The attorney general is a notorious weed hater. He once joked that he thought the KKK were “were OK until I found out they smoked pot,” and claimed last year that “good people don’t smoke marijuana.” Perhaps it’s no surprise then that he is gearing up to revive the war on marijuana, disparaging a recent wave of drug legalization efforts across the country. “And I am astonished to hear people suggest that we can solve our heroin crisis by legalizing marijuana—so people can trade one life-wrecking dependency for another that’s only slightly less awful,” Sessions said in a speech on Wednesday in Richmond, Virginia. “Our nation needs to say clearly once again that using drugs will destroy your life.”
In fact, no one is saying that the heroin and opioid crisis, which have ravaged swaths of Trump country, can be “solved” through marijuana legalization. However, medical research does show a correlation between marijuana use and a drop in heroin use. Yasmin Hurd, a professor at Mount Sinai Hospital’s medical school in New York, found that legal pot could reduce “heroin-seeking behavior,” which has been backed by medical studies.
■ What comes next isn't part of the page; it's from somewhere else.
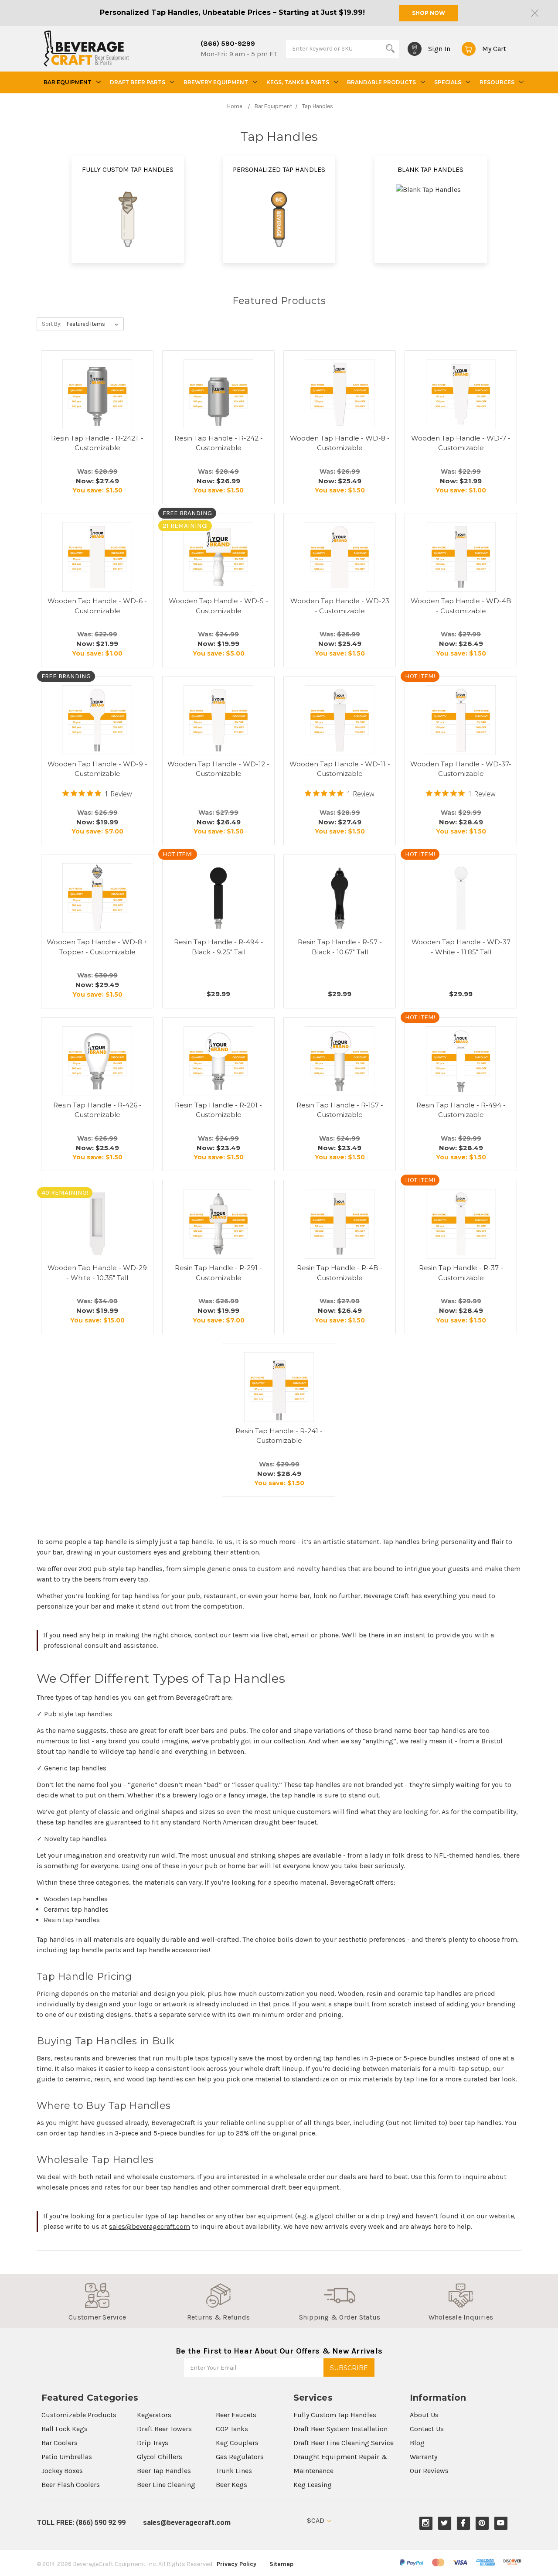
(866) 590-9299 (228, 43)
A 2014 Johns Hopkins study found that in states with legal medical marijuana, there were 25 percent fewer deaths from drug overdoses than in states where medical marijuana is illegal. “In absolute terms, states with a medical marijuana law had about 1,700 fewer opioid painkiller overdose deaths in 2010 than would be expected based on trends before the laws were passed,” said Marcus Bachhuber, a University of Pennsylvania professor who worked on the study.